Out main concern was the level of abstraction and factorization that the description can attain. In this respect, GF and Haskell turned out to be quite similar: both can define a higher-order function to capture almost any conceivable generalization. This is with such exceptions as erasure of characters (as in the school grammar patterns) and the definitions of exceptions by list comprehension, which are not available in GF.
In contrast to Haskell, GF has a built-in compilation of finite functions into tables (without having to tweak with instantiating the classes Enum and Bounded), as well as a type-checker that guarantees the termination and completeness of inflection tables. We can, however, force Haskell to perform these checks simply by print the inflection tables: if there is a loop or a missing case, it will come out in the course of printing.
As regards code consumption, the Haskell source for the Italian conjugation and and the GF source for the French conjugation both have about the same figure, around 500 lines/20kB. Part of the length of the GF code comes from the fact that GF more often requires type signatures; the Italian grammar, on the other hand, is slightly larger than the French one.

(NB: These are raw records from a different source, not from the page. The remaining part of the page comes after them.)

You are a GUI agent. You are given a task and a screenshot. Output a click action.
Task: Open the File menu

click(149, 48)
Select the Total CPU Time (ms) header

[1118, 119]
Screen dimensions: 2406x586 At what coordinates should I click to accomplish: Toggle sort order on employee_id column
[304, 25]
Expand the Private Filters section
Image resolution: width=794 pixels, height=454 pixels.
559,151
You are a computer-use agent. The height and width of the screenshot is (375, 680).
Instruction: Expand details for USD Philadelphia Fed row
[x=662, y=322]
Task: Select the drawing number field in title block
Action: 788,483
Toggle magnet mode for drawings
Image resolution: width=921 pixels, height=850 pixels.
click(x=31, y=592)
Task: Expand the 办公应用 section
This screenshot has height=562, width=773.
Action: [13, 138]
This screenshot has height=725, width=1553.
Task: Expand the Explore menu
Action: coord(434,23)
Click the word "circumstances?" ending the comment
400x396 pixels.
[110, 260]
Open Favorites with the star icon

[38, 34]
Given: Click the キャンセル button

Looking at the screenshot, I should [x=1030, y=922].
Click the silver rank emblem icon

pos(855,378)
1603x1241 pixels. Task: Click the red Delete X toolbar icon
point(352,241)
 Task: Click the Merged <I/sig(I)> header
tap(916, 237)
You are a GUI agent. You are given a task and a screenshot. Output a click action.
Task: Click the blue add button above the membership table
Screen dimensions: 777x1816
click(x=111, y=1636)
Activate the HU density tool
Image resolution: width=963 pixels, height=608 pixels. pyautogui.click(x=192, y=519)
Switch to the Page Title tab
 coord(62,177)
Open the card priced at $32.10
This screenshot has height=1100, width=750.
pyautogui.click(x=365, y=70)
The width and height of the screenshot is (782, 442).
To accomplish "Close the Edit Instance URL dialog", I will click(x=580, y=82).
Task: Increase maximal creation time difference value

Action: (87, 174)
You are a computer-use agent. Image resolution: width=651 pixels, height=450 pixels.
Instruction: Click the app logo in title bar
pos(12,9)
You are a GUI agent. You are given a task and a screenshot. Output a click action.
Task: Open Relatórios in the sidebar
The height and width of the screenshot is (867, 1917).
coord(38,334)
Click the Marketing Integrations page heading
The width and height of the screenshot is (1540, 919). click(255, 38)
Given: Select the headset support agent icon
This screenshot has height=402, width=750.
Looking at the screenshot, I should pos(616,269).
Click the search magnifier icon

All in all, those who have experience in Haskell programming, should choose Haskell rather than GF for programming morphologies, even ones to be used in GF. Those who want to do everything in GF, however, will not lose enormously if doing so.
Simple pretty-printers were defined for producing other representations of the morphology: Latex-typeset inflection tables, XFST code, and GF code.
Given that other formats, which are possibly required by linguistic applications, are so easily generated from the Haskell source, we would seriously consider implementing the morphology part of any future language-processing project in Haskell, and generate the code we need in special-purpose formalisms from this implementation. What speaks for Haskell is the arbitrary high level of abstraction achieved by higher-order types, which is hard to attain in special-purpose languages.
We have not used the most idiomatic features of Haskell in an essential way: what we have done could have equally well been carried out in another functional language, such as ML.
To make this way of implementing morphology more accessible for the working linguist, we have started - but far from finished - the development of a combinator library that enables morphology programming in an economical and intuitive way.